*Assignment*: Here is a block of records. Copy every one of them exactly.

*Dataset entries*:

*** Begin section ***

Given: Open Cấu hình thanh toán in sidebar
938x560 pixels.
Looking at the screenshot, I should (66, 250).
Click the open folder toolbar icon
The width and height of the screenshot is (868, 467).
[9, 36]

*** End section ***

*Written answer*:
Given: Open Cấu hình thanh toán in sidebar
938x560 pixels.
Looking at the screenshot, I should (66, 250).
Click the open folder toolbar icon
The width and height of the screenshot is (868, 467).
[9, 36]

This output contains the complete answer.